Now, though, industry insiders are growing concerned about the Trump administration’s actions thus far on cryptocurrencies. Recent news of a strategic cryptoreserve was met with dismay after the president said lesser-known tokens XRP, SOL and ADA would be included. Then a White House crypto summit last Friday “turned out to be a textbook PR exercise — big on optics, light on substance,” wrote Donovan Choy and Macauley Peterson at Blockworks. “We’re still very much in wait-and-see mode.”

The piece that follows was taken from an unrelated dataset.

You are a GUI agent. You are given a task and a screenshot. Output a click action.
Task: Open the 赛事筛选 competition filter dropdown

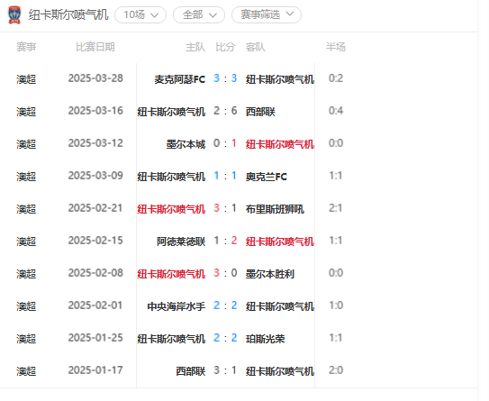[x=267, y=14]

The ETFs are also suffering steep losses as investors — startled by Trump’s on-again-off-again trade threats, and Elon Musk’s culling of the federal workforce — are tallying up the growing list of recessionary signals. The S&P 500 has shed all the gains since the election, and speculative names that were part of the “Trump trade” are going down even faster.
A growing number of economists are ringing the alarm bells about a potential recession. At the start of the month, a model from JPMorgan Chase & Co. showed that the market-implied probability of an economic downturn had climbed to 31%, while a similar model from Goldman Sachs Group Inc. also suggested that the risk of a recession is edging up. In such an environment, “you are not going to want too much exposure to high-beta names such as these” leveraged ETFs, said Todd Sohn, senior ETF strategist at Strategas.
The president has himself suggested that the current market turbulence may be part of a necessary “transition” period as his new policies work their way through the economy. In that context, it’s understandable that speculative names are “being aggressively unwound,” said Michael O’Rourke, chief market strategist at JonesTrading.
“These are levered wagers, literal gambling on the most speculative aspects of the equity market,” he said. “The way they rose sharply should have indicated they can collapse just as quickly, if not even faster.”
The two leveraged funds based on the company formerly known as MicroStrategy are down about 45% so far this year. The GraniteShares 2x Long COIN Daily ETF (ticker CONL), which seeks to offer 200% of the daily performance of Coinbase Global Inc., the crypto exchange, has declined more than 55% since the end of 2024. And a double levered Bitcoin fund, which trades under the ticker BITX, has lost 35% as the token itself has dropped 16%.
The $50 billion iShares Bitcoin Trust ETF (IBIT) saw its largest weekly inflow at the start of December, when more than $2.6 billion came in, according to data compiled by Bloomberg. February, on the other hand, marked the fund’s first and biggest month of outflows with nearly $800 million coming out. Another $130 million has been yanked so far in March.
Also cratering: High-octane tech ETFs and funds linked to Musk — once seen as slam-dunk trades among the retail crowd given the tech billionaire’s proximity to the White House. The Direxion Daily TSLA Bull 2X Shares (TSLL), which rides Tesla’s famous volatility, is down more than 70% this year amid a drubbing for shares of the EV maker. And funds looking to give twice the returns of Palantir Technologies Inc. sported losses of around 20% on Monday alone.
Perhaps no other fund encompasses the idea of the crypto-and-Musk-complex as well as Cathie Wood’s ARK Innovation ETF (ARKK), given her proclaimed fondness for innovative technologies. The fund has lost 16% year to date. And investors have pulled about $240 million from it, which comes after two straight years of outflows totaling almost $4 billion. ARKK’s top holdings include Musk’s Tesla, as well as shares of Coinbase, Robinhood and Palantir.
“There are plenty of long-term growth drivers for crypto especially with the pro-crypto administration. But the issue is that crypto is still a high-risk asset where much of its pricing is built on sentiment rather than rationality,” said Roxanna Islam, head of sector and industry research at TMX VettaFi. “And it’s hard to have faith in crypto when there are so many concerns across the broader market.”